Professore, l’argomento trend topic di questo periodo riguarda l’intelligenza artificiale, le chiedo: in futuro le macchine avranno una coscienza, dei sentimenti o è solo fantascienza?
«È fantascienza. Le macchine si avvicineranno ad avere una capacità senziente, senza mai raggiungerla. Questa è la differenza tra noi e loro, noi umani abbiamo un’anima e l’anima è una realtà della fisica quantistica. I computer, che sono parte di una realtà che rientra nella fisica classica, quindi degli oggetti macroscopici immersi nello spazio-tempo, non la possiedono e non l’avranno mai».

È questo il confine che ci separa, il velo dell'anima?
«Noi pensiamo erroneamente che la ragione, e solo quella, sia l’aspetto che ci distingue dalle macchine.

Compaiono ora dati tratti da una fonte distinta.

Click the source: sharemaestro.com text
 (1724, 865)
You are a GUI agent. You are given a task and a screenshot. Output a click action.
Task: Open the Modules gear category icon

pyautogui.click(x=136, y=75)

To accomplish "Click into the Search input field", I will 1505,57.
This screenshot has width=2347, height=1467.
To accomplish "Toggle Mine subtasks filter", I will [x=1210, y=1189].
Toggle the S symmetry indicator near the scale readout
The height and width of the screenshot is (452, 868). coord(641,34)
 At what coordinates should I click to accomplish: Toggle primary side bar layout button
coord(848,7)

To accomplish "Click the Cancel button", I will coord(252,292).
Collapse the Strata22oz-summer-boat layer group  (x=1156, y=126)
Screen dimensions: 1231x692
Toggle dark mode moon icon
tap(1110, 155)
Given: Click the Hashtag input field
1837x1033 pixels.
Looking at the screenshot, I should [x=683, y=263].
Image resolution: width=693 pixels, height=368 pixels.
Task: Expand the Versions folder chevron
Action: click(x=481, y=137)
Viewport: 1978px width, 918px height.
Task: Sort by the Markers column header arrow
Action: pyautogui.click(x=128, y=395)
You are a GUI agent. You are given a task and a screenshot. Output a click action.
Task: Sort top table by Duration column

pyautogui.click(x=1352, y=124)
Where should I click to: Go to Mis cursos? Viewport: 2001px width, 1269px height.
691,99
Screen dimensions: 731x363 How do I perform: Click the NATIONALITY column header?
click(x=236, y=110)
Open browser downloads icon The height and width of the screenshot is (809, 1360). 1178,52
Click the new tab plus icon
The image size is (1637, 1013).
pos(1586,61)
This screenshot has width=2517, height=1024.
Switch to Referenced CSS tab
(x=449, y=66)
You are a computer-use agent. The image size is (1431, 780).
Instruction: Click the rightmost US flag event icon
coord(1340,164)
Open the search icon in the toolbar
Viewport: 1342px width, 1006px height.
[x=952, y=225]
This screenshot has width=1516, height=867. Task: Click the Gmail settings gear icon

Invece è l’opposto».

Mi spieghi.
«Sono i sentimenti che ci contraddistinguono, le intuizioni, la creatività, l’immaginazione. Capacità che le macchine non avranno mai. Forse potranno imitarle, ma non saranno mai frutto di un moto che arriva dal di dentro. La nostra interiorità promana da una parte di noi che esiste come campo quantistico e dunque va al di là del corpo».

Mi sta parlando della prova quantistica dell’esistenza dell’anima.
«Sono molto soddisfatto di alcuni studi che sto conducendo sulla coscienza e su un principio che ho sviluppato insieme al professor D’Ariano, che è un docente di Fisica Quantistica avanzata. In base a questo possiamo dire che l’uomo non sarà mai raggiunto dalla macchina a meno che non si assoggetti alla macchina stessa».

Una possibilità che mette un'ipoteca su un futuro distopico. Un’ultima domanda: lei è tra i padri della Quarta Rivoluzione Industriale, quella dell’Era digitale, e forse è tra i pochi che può rispondere: quale sarà la prossima?
«Quella della coscienza, quando prenderemo atto che la nostra capacità di sentire e amare supera tutto il resto».